Vinoth is the original creator of Apache Hudi, an open-source data platform that brings streaming data and database-like upsert abilities to data lakes. At Uber around 2016, Vinoth confronted the challenge of managing ever-growing incremental data in Hadoop – rides data, user events – where rewriting entire partitions daily was too slow. So he built Hudi (Hadoop Upserts and Incrementals) to enable upsert, delete, change capture, and incremental consumption on data lake files, significantly improving freshness and efficiency.
Hudi was open-sourced in 2017 and pioneered the concept of “lakehouse” before the term existed: it keeps data in columnar files but adds a transaction log and index, allowing near-real-time updates and point-in-time query views. This unlocked use cases like updating trip fares and replaying changelogs on Apache Hive/Spark. Hudi was adopted by AWS (as Lake Formation ACID tables) and by many companies needing delta handling on S3.
Vinoth became an Apache committee member and guided Hudi’s community growth (Hudi graduated to Apache Top-Level in 2020, and won the SIGMOD Systems Award 2021). In 2021, he founded Onehouse, aiming to provide a managed Lakehouse service on top of Hudi. As CEO of Onehouse, he continues to innovate – e.g., building a self-optimizing data layout for Hudi, and integrating it with query engines.
- LinkedIn: Vinoth Chandar
- X (Twitter): @byte_array
- GitHub: vinothchandar
Ashish Thusoo
Nationality: Indian
Ashish is the co-creator of Apache Hive and served as Facebook’s data infrastructure lead during the late 2000s.
At Facebook, Ashish and his team developed Hive out of necessity – to enable SQL querying on Hadoop – thereby kickstarting the SQL-on-big-data revolution. He was the founding VP of Apache Hive at the ASF, helping turn it into one of the most popular data warehouse solutions on Hadoop.

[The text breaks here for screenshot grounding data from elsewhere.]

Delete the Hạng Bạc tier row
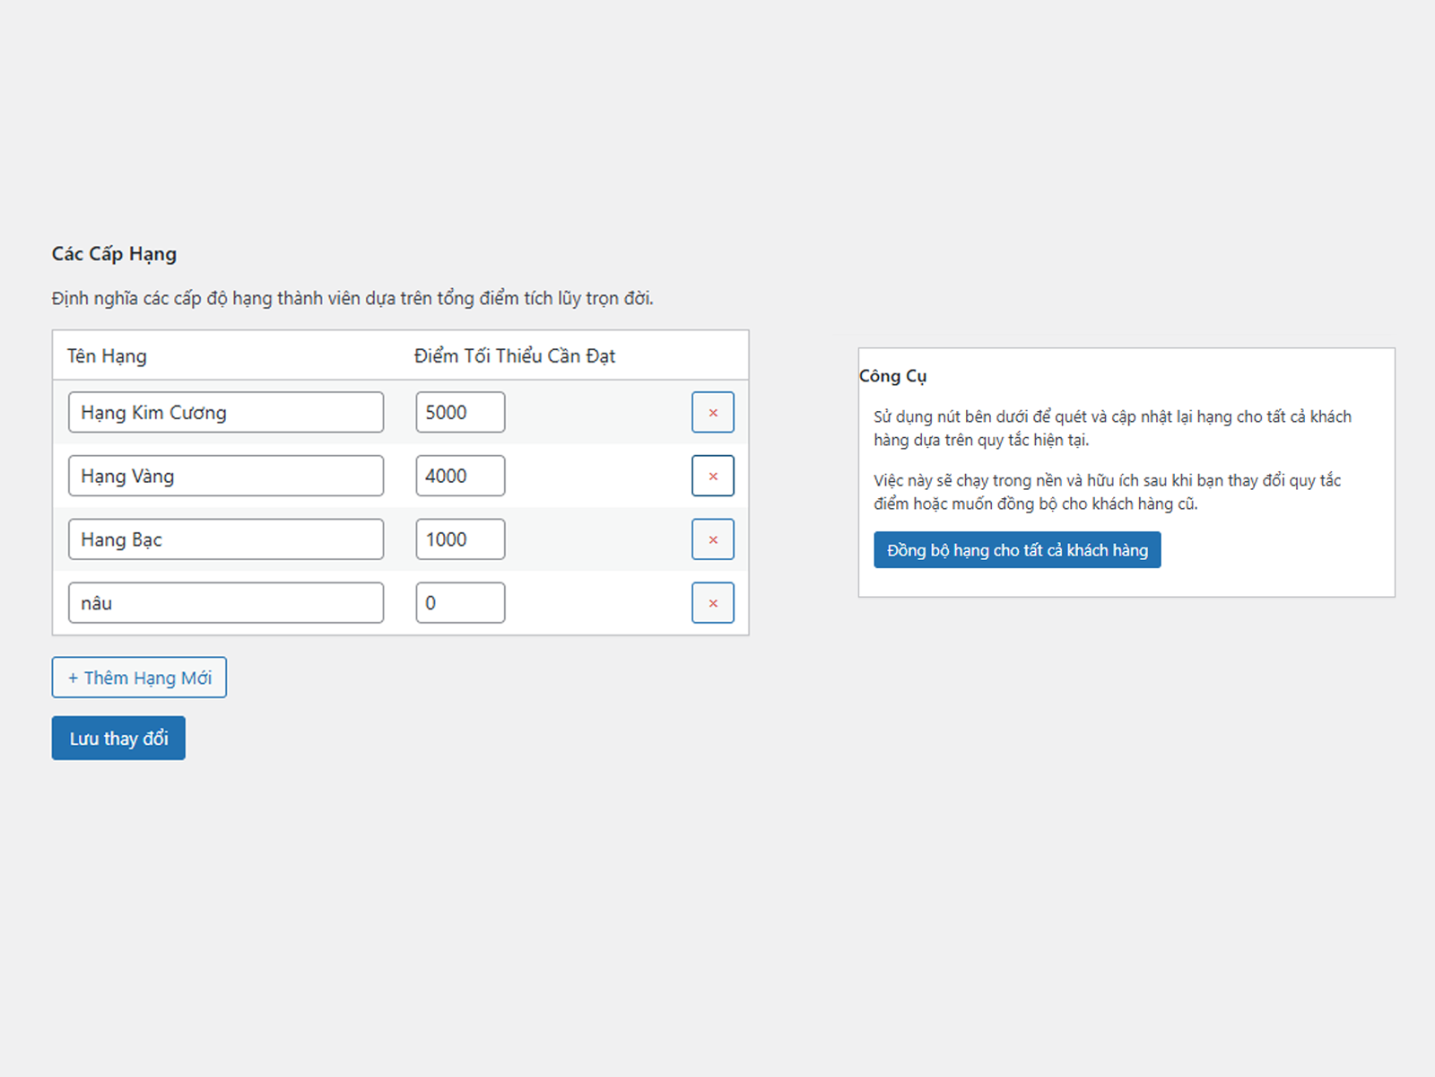pos(712,539)
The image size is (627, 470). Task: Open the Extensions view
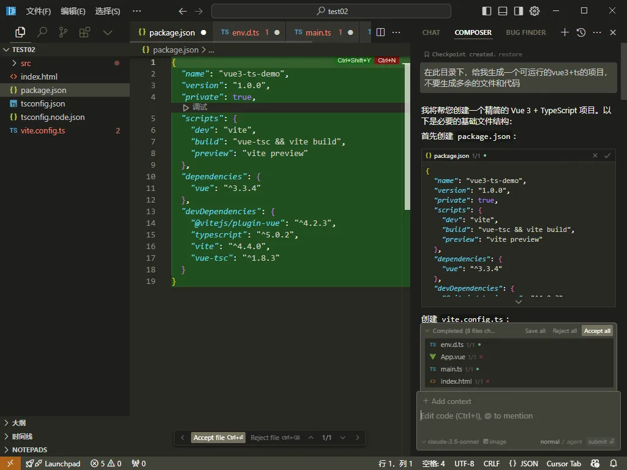pyautogui.click(x=84, y=32)
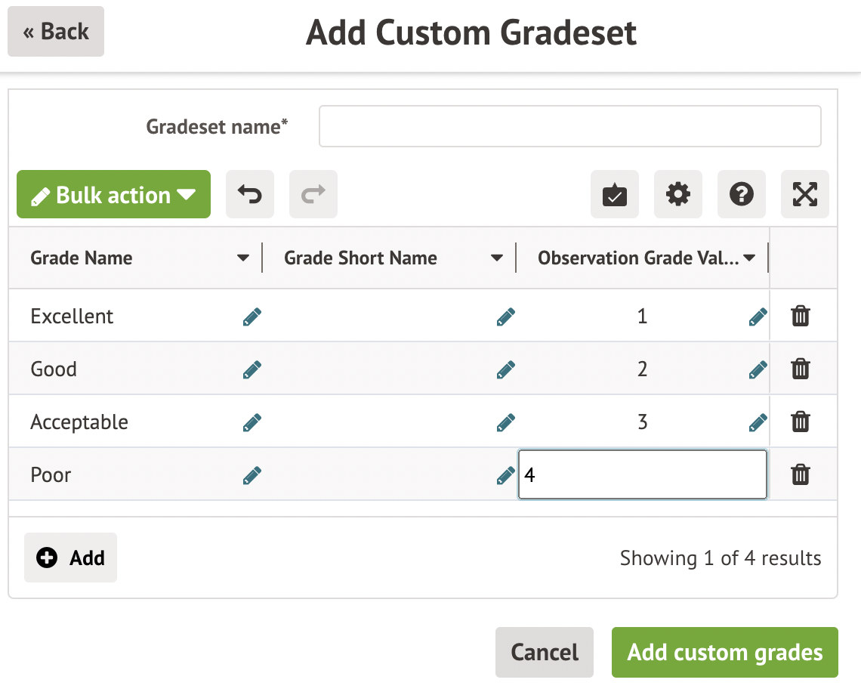This screenshot has height=692, width=861.
Task: Click the undo arrow icon
Action: [249, 195]
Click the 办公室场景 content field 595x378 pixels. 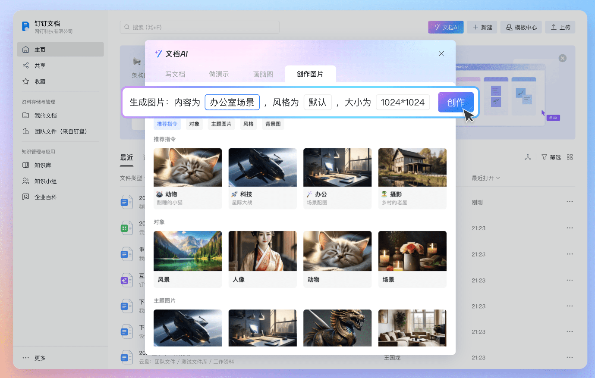232,103
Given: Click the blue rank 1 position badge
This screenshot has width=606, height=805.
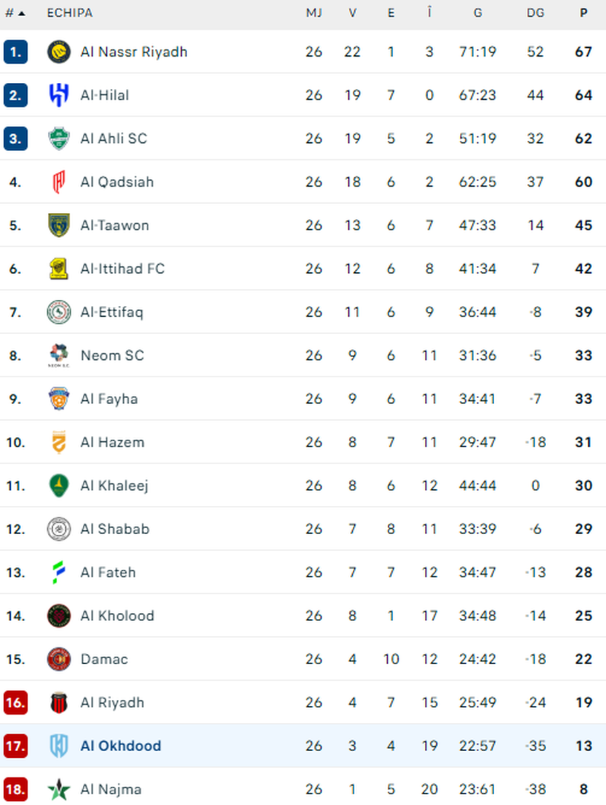Looking at the screenshot, I should pos(15,52).
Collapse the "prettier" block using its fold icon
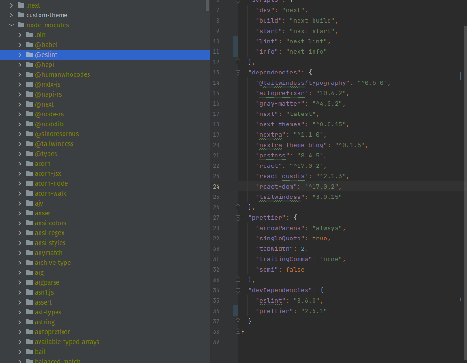This screenshot has width=467, height=363. 238,217
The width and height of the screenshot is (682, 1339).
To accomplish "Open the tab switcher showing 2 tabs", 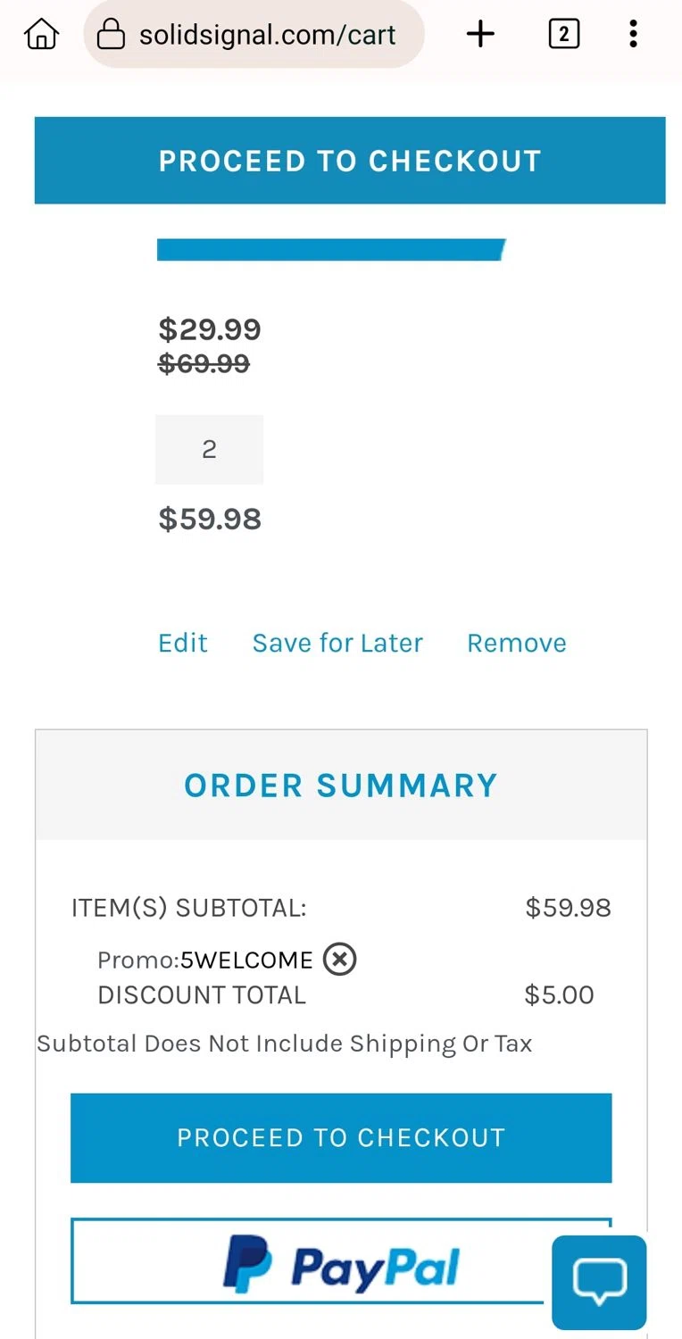I will [x=563, y=35].
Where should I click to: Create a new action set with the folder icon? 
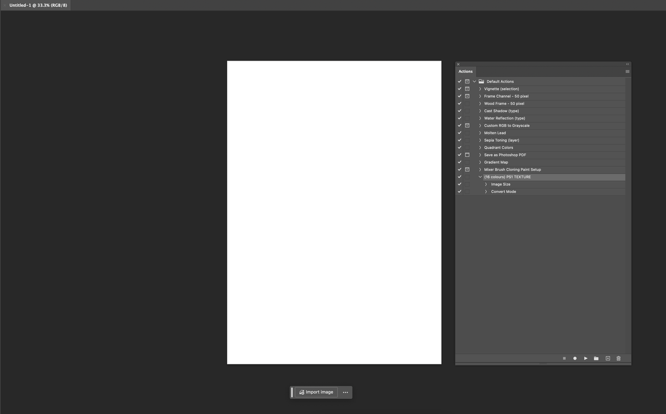point(596,357)
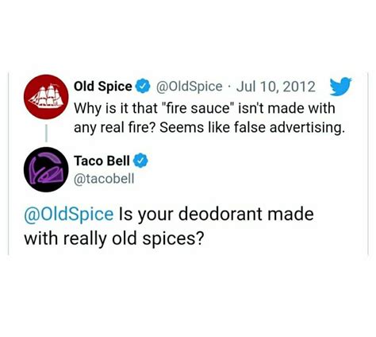This screenshot has width=376, height=337.
Task: Click the Old Spice ship logo avatar
Action: (46, 97)
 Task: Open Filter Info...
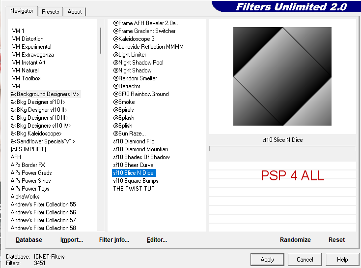[x=114, y=240]
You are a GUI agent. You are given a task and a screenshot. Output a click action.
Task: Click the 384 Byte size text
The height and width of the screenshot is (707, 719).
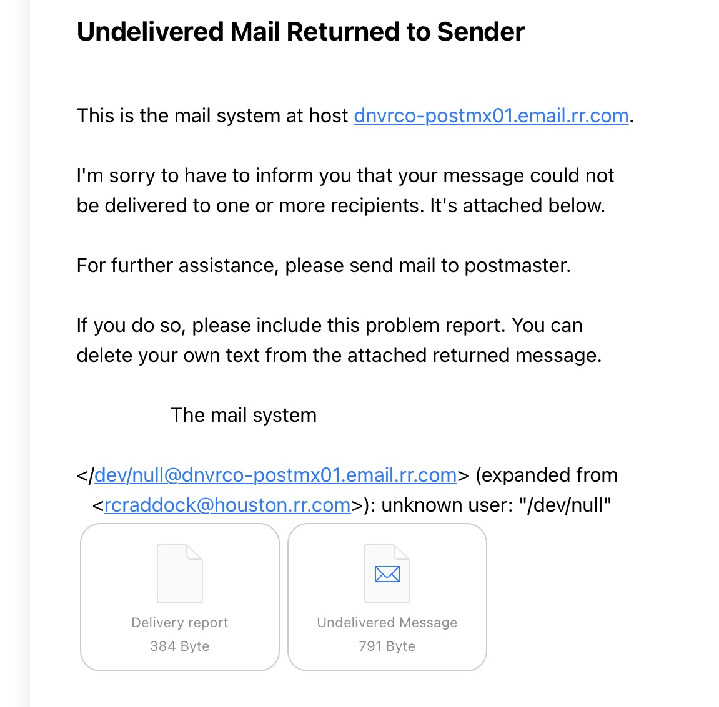tap(180, 646)
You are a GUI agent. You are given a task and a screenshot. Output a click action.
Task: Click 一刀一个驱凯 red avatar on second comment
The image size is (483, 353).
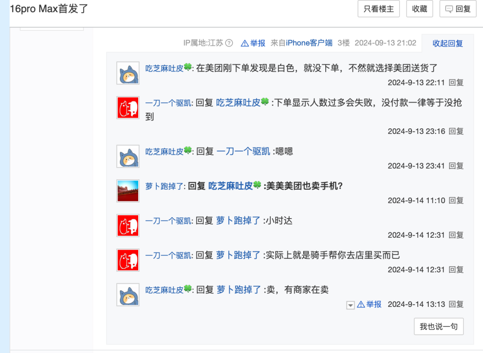[x=128, y=108]
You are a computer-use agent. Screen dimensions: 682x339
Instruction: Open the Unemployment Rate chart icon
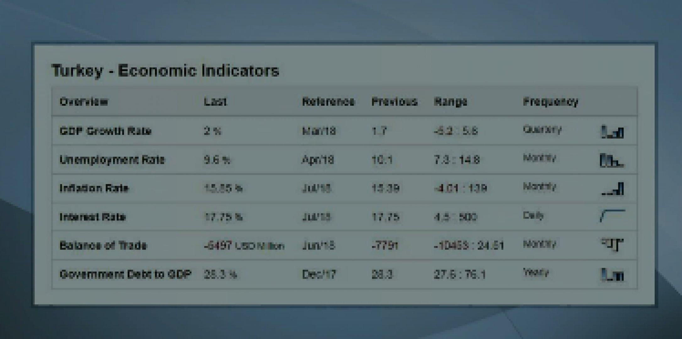tap(612, 160)
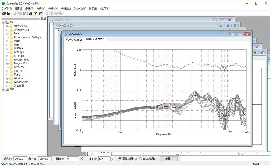Click the yellow Help question mark icon
The height and width of the screenshot is (166, 271).
tap(35, 13)
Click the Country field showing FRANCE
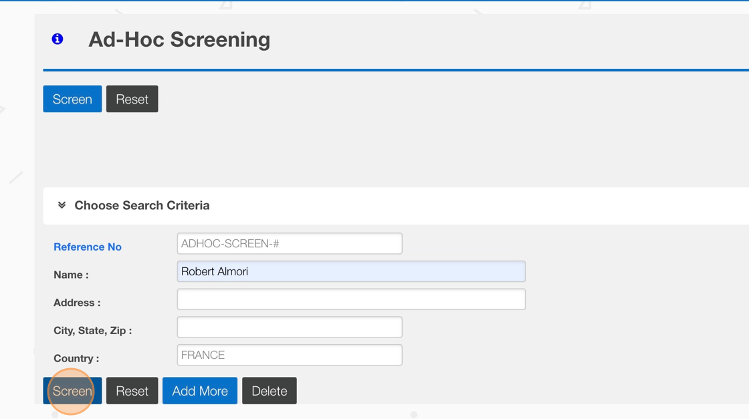This screenshot has width=749, height=419. (x=289, y=355)
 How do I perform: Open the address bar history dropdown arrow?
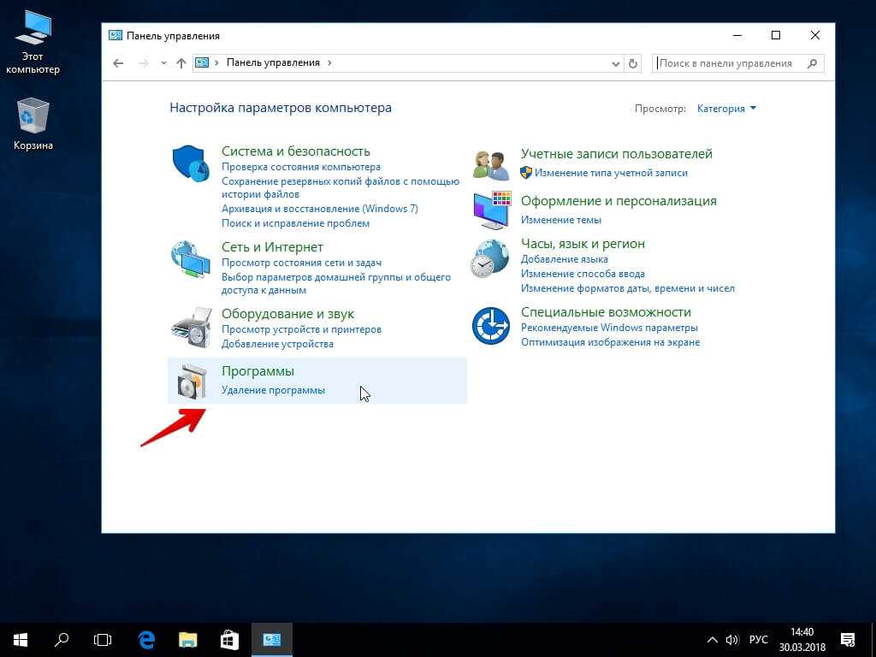click(x=615, y=63)
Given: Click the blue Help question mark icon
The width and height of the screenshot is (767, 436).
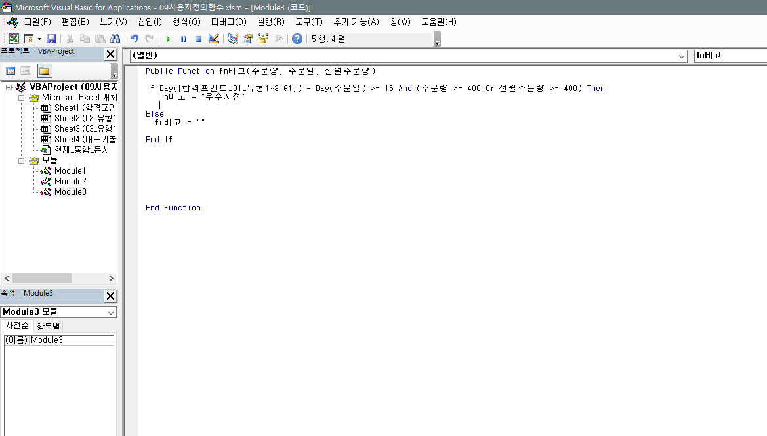Looking at the screenshot, I should tap(297, 39).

In 2011, Ashish co-founded Qubole, a cloud big-data platform, and as CEO he grew it over 9 years to 350+ people (Qubole was later acquired). Under his leadership, Qubole pioneered the concept of a self-service big data platform on AWS, Azure, etc., simplifying Hadoop, Spark and Hive for the cloud. After Qubole, Ashish joined AWS as GM for AI/ML (leading SageMaker teams) and as of 2023 he founded a stealth startup in the generative AI space.
With 25+ years in tech, Ashish Thusoo is a true data pioneer – from inventing Hive (which earned him a 2021 ACM SIGMOD Systems Award) to shaping big data in the cloud.
- LinkedIn: Ashish Thusoo
- X (Twitter): @ashishthusoo
Martin Traverso
Nationality: Canadian
Martin is the co-creator of Presto (now known as Trino), a distributed SQL query engine for big data, and a co-founder of the Trino Software Foundation. While at Facebook, Martin (along with colleagues) originally designed and developed Presto to allow data analysts to run interactive SQL queries on Facebook’s large Hadoop data warehouse.
In 2019, he and the other Presto creators forked the project to continue its development as Trino, under an open foundation. Martin is also a co-founder and CTO of Starburst Data, which commercializes Trino for enterprise analytics. With Trino/Presto, Martin proved that a massively parallel SQL engine could query heterogeneous data sources (Hive, Cassandra, etc.) with high performance on a distributed cluster. He remains deeply involved in the Trino project’s direction and community.
Prior to Starburst, Martin worked as a software engineer at Facebook and as a software architect at Proofpoint and Ning. His accomplishments – creating one of the fastest distributed query engines and successfully fostering its open-source ecosystem – have made Martin Traverso a leading figure in cloud data warehousing.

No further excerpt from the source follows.